Directions:
1) In the post on Full Circle, what does the TARDIS pass through to end up in E-Space?
2) List every individual character the Full Circle post mentions by name, excluding groups such as the Time Lords and the Marshmen and excluding the actor.

Document excerpt:
==================================================

Tuesday 23 April 2024

What's Wrong With... Full Circle


1) Adric...

2) Matthew Waterhouse's performance...

Why are the Time Lords only now summoning Romana back home? They didn't even send her on the Kay to Time mission.
The TARDIS passes through a CVE and ends up in E-Space. We're told this is a smaller dimension than N-Space - so what are the odds that there's a planet at exactly the same co-ordinates here as Gallifrey has in ours? 
Is E-Space big enough to even have a 10-0-11-00 by 02 from a Galactic Zero Centre?
CVE's have been keeping the universe ticking over for a while - so why don't the Time Lords know about this, and hence the widely-travelled Doctor?
The TARDIS has visited Gallifrey twice in recent years, and each time landed smack in the middle of the Capitol - once in the very centre of the Panopticon. So why does it materialise in the outer wastes this time, and why does this not seem to bother the Doctor and Romana?
Turns out they aren't on Gallifrey at all - but the scanner is showing what the outside is supposed to look like... 
What is the point of the image translator? Surely you want to see exactly what's outside the ship - not what might be there. It's never been mentioned before or since - and no wonder.

The evolutionary process makes no sense at all - despite this being what the story is all about. For a start, it isn't properly evolution anyway. It's more of a mutation, if the Marshmen rely on being bitten by spider toxin to metamorphose.
How many times has the process gone full circle? It can only have happened the once as there's no way the exact same set of circumstances could replicate themselves over and over again. But the story seems to imply that this has been going on for generations.

==================================================

Input data:
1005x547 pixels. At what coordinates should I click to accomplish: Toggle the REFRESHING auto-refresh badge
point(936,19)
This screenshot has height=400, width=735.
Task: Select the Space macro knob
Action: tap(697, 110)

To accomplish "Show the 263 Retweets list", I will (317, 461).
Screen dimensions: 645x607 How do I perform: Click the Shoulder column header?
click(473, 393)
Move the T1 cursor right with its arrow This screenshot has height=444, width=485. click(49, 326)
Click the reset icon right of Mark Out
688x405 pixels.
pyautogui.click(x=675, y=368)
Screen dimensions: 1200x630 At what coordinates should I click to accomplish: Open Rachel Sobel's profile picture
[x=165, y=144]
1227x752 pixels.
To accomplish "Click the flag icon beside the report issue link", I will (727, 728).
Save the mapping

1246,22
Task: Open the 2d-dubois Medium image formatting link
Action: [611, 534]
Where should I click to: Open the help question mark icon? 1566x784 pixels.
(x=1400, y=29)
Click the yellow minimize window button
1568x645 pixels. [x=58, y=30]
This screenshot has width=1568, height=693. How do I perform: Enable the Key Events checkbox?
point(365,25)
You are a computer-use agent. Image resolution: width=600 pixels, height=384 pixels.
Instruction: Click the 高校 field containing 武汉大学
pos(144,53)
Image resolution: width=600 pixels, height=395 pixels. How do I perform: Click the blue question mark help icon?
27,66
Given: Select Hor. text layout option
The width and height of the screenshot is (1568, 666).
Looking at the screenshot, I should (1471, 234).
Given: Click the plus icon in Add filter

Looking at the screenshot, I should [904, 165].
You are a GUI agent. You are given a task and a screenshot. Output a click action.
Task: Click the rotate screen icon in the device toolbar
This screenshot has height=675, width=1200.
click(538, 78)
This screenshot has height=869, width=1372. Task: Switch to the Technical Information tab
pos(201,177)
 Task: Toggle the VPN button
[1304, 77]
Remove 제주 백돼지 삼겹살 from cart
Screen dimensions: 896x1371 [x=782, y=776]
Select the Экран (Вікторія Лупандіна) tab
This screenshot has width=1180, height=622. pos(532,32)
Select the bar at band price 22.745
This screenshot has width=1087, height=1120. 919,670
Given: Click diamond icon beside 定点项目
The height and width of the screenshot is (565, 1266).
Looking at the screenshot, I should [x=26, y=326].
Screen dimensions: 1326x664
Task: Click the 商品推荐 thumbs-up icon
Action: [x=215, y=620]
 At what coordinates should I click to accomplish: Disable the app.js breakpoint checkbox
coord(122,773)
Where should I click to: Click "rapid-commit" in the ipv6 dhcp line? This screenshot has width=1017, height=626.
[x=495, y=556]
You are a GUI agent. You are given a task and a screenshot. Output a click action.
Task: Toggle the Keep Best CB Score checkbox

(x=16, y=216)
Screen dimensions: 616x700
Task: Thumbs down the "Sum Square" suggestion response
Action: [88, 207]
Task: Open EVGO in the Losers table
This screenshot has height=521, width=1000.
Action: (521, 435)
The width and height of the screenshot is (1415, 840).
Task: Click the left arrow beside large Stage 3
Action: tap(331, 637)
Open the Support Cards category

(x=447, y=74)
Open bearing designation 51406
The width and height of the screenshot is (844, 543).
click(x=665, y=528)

==================================================

Exercise solutions:
1) A CVE.

2) Adric, Romana, the Doctor